Text and element pointing records:

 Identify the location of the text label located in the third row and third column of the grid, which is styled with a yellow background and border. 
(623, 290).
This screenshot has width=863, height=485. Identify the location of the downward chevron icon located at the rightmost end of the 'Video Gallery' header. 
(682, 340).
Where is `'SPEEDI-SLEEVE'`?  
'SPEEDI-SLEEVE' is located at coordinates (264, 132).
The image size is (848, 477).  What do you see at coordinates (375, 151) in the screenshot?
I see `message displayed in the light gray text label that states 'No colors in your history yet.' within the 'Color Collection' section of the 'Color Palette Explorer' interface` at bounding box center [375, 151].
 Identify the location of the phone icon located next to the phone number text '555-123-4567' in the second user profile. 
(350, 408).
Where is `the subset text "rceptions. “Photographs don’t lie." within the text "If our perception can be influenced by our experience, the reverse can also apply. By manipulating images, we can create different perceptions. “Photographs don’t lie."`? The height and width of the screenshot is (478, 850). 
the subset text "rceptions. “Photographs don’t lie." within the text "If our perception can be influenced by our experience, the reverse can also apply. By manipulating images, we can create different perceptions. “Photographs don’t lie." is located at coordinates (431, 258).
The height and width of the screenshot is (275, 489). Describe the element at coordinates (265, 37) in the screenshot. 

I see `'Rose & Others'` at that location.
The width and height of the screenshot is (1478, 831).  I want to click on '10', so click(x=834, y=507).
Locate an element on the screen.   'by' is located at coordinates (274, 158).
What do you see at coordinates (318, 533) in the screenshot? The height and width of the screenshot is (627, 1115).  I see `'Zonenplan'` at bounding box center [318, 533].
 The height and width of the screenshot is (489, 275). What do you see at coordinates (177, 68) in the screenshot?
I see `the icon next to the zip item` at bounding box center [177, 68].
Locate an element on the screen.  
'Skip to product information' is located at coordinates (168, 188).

TASK TO COMPLETE: Copy everything from the line containing "Identify the location of the phone" down to the line containing "(350, 408).", substituting "telephone icon" for "phone icon" and leaving the rest unchanged.

FINAL ANSWER:
 Identify the location of the telephone icon located next to the phone number text '555-123-4567' in the second user profile. 
(350, 408).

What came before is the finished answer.